Gli anni della quinta generazione di console per molti di noi coincidono con l’infanzia e, mentre crescevamo, anche il mondo dei videogiochi cercava di trovare la sua strada. Sono stati gli anni in cui dominava il Nintendo 64 e Sony faceva esordire la prima PlayStation.
In quest’era, il genere che andava per la maggiore era sicuramente quello dei platform 3D. Le grafiche tridimensionali erano una novità e le mascotte come Mario e Crash Bandicoot aiutavano ad affezionare i più giovani al marchio.
Croc: Legend of the Gobbos esce alla fine del 1997 su PlayStation e Sega Saturn. Lo studio britannico Argonaut Software aveva creato la sua mascotte, un piccolo coccodrillo verde dotato con uno zainetto sulle spalle che avrebbe esplorato un mondo di gioco interamente tridimensionale.
La cutscene iniziale stabilisce che Croc era un orfano cresciuto dai Gobbos, delle creaturine pelose che lo avevano accolto nel loro villaggio. Un giorno però il malvagio Barone Dante invade il Regno dei Gobbos e Croc dovrà trovarli tutti e liberarli dalle grinfie dei Dantini.

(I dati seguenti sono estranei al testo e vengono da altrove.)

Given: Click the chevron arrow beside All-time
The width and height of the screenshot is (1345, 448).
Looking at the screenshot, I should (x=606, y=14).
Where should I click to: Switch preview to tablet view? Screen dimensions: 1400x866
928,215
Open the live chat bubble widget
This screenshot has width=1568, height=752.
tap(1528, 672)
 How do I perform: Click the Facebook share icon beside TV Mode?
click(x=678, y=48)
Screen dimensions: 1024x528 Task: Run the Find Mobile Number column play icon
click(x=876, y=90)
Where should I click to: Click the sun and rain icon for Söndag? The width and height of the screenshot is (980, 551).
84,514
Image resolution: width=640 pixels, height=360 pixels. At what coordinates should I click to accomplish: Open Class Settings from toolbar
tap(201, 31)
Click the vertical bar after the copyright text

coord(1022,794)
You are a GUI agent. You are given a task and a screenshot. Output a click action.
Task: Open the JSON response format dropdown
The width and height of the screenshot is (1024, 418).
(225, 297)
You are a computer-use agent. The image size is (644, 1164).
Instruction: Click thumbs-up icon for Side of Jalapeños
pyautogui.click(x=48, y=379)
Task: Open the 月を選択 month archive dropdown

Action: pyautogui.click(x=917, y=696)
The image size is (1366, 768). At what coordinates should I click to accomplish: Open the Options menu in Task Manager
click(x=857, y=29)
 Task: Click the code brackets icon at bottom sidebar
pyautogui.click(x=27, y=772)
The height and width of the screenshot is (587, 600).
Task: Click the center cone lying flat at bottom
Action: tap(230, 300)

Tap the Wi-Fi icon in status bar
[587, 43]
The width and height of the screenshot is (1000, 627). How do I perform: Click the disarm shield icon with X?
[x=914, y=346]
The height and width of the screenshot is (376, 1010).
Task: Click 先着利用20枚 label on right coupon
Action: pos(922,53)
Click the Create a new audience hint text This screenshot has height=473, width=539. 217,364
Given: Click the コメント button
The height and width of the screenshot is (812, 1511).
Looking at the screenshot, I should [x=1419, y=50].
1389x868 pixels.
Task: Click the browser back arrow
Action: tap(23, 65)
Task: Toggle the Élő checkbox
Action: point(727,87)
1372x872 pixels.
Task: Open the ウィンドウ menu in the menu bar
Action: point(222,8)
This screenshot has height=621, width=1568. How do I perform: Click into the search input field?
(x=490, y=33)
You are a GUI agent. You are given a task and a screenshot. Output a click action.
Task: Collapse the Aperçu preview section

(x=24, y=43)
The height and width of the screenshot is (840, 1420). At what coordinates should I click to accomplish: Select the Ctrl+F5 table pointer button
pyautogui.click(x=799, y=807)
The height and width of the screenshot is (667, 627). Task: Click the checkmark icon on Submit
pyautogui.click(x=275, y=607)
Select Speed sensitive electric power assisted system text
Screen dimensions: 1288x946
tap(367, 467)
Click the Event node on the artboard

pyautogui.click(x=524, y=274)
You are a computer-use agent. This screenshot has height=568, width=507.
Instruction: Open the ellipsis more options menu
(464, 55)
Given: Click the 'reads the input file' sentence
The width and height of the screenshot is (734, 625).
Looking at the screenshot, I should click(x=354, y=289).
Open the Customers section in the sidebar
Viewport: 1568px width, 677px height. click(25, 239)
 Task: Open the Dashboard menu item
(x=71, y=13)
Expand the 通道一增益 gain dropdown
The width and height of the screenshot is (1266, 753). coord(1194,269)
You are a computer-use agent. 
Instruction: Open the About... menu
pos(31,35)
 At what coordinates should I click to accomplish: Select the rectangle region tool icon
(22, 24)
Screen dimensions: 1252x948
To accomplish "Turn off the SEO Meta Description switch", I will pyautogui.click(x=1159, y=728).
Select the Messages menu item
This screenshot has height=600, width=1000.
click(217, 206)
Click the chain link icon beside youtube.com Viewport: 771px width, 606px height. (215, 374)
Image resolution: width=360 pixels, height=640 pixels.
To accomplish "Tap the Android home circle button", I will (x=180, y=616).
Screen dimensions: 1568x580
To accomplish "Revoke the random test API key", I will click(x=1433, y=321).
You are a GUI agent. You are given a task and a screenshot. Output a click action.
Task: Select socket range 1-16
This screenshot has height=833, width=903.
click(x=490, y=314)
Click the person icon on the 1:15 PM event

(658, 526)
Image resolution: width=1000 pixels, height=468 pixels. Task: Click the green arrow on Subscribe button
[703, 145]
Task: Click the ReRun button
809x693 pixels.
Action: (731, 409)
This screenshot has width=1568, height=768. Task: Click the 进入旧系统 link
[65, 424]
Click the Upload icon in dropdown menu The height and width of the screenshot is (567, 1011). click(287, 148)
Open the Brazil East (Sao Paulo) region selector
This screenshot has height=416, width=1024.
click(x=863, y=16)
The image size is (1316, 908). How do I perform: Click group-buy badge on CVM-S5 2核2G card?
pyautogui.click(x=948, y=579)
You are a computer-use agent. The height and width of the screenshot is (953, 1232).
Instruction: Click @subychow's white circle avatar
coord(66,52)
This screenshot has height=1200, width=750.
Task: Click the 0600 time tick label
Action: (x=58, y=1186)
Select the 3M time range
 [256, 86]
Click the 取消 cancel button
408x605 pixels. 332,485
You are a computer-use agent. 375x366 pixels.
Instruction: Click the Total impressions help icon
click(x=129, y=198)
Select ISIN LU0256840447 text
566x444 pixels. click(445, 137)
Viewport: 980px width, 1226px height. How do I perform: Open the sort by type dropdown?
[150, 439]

Si tratta di una premessa molto semplice e lineare per un videogioco che ha come target un pubblico giovane. Inoltre non sempre è necessario avere una trama complessa e contorta per regalare ai propri giocatori un’esperienza piacevole. Specialmente in quest’epoca, l’espediente narrativo doveva servire solamente a motivare il giocatore a proseguire nell’avvenutra.
Gameplay, piattaforme e controlli
Abbiamo già stabilito che Croc: Legend of the Gobbos è un platform e non si discosta per niente dai limiti del suo genere. Nel gioco sono presenti tutti i pilastri che ci si aspetterebbe da un titolo di questo tipo. Esistono quattro mondi di gioco divisi per livelli in cui il nostro protagonista dovrà saltare ostacoli e sconfiggere i perfidi Dantini per arrivare alla fine del percorso.
All’interno di ogni livello Croc dovrà raccogliere più gemme possibili, che gli permetteranno di guadagnare vite extra e lo proteggeranno dagli attacchi dei nemici. Se subiamo danno infatti, la prima conseguenza sarà quella di perdere le gemme raccolte, mentre perderemo una vita se verremo colpiti una seconda volta.
Nel corso dei vari livelli dovremo stare attenti a liberare tutti i Gobbos presenti e avremo anche il compito di raccogliere le cinque gemme colorate sparse lungo il percorso, che si permettono di liberarne uno extra.
Una volte superati tutti i livelli di un mondo di gioco dovremo affrontare un boss, dopo una cutscene che vede Barone Dante trasformare uno dei suoi scagnozzi in un nemico più temibile.
Questi sono tutti pilastri di un buon platform ma il successo di un videogioco di questo genere è determinato molto dalla qualità dei controlli. Croc: Legend of the Gobbos su questo un po’ si perde. Il coccodrillo possiede una serie di mosse molto semplici da da eseguire come il salto, che serve per arrampicarsi e saltare di piattaforma in piattaforma e il colpo di coda, utile per sconfiggere i nemici disseminati nel livello.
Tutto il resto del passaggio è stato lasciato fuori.